今日は、ベーシックインカム(その1)(「働かなくてもカネがもらえる」から働くんです 「労働の奴隷」からの脱却を ベーシックインカムを考える、「ベーシックインカム」の実験 フィンランド政府が無条件で月約7万円を配布 結果はどうなった?、日本で「ベーシックインカム」導入は果たして可能なのか 賛否が真っ二つに分かれるが…)を取上げよう。

先ずは、健康社会学者(PhD9の河合 薫氏が2018年2月13日付け日経ビジネスオンラインに掲載した「「働かなくてもカネがもらえる」から働くんです 「労働の奴隷」からの脱却を、ベーシックインカムを考える」を紹介しよう。

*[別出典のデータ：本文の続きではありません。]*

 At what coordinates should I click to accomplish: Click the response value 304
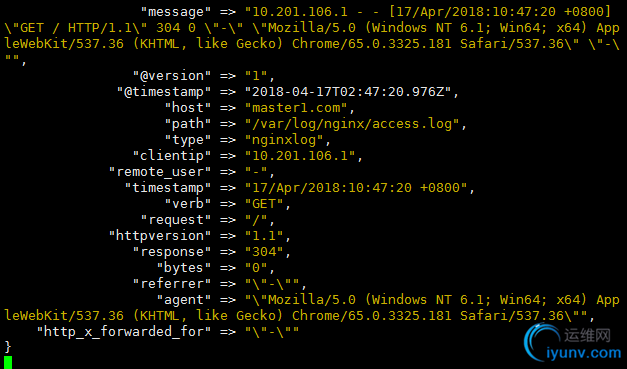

https://business.nikkei.com/atcl/opinion/15/200475/020900145/?P=1
・『「豊かになる」とはどういうことなのか。 ここ数日報じられた様々なニュースを見て、分からなくなった。一体どういうときに「豊か」という言葉を使えばいいのだろう。 1月31日の夜、札幌市の生活困窮者らの自立支援住宅「そしあるハイム」で起きた火災で、11人が死亡した。大半が生活保護の受給者で、身寄りのない高齢者らが暮らす「最後のとりで」だった。施設の運営会社によれば、「金銭的な余裕がなく、スプリンクラーを付けられなかった」とのこと。 亡くなった女性(82)は年金が少なく、生活保護を申請していたが、自分の趣味をいかして小物入れや置物のようなものを作り、生活の足しにしていたそうだ。 痛ましいというか、切ないというか、なんだか悲しすぎて。気の利いた言葉が思いつかない。 一方、2月7日には、「実質賃金指数が前年を0.2%下回り、2年ぶりに低下」と報じられた。 名目賃金に当たる現金給与総額(パートを含む)は4年連続で増加したにもかかわらず、だ(月平均額は31万6907円 前年比0.4%)。厚生労働省によれば「賃金の上昇がエネルギー価格の高騰など、物価上昇に追いついていない」のが原因というけど、どうも腑に落ちない。だって景気は拡大しているのだ。 内閣府が発表した2017年12月の景気動向指数は、それまで最高だったバブル経済期の1990年10月(120.6)を上回り、1985年以降で最高を記録している。 「一致指数は生産や出荷など製造業を中心とした企業活動の好調ぶりを反映しやすい。主要国が軒並みプラス成長する“グレートモデレーション(大いなる安定)”の下、企業の視点から見た景気回復は、バブル経済期並みの強さになったともいえる」(by 大和総研の長内智シニアエコノミスト)。 強さ? 強さってナニ?? 経済は門外漢なので戯言かもしれないけれど、日本の企業の多くは、ただ単に賃金を削って、利益を出す経営しかしてない、ってことなんじゃないのか? また、これは私の周りで起きた小さなニュースだが、契約社員で働いていた女性が妊娠したことで派遣会社から依願退職させられた。 女性は妊娠が分かったとき、派遣先企業の上司に相談したところ「産休・育休をとっていい。正社員もそうしているのだから問題ない」と言われ、安心したそうだ。 ところが、妊娠していることが派遣元に伝わると、「ゆっくり子育てに専念したほうがいいのでは?」と、依願退職を迫られたという』、企業は正規雇用から非正規雇用にシフトして、人件費を圧縮し、史上最高益を捻出している。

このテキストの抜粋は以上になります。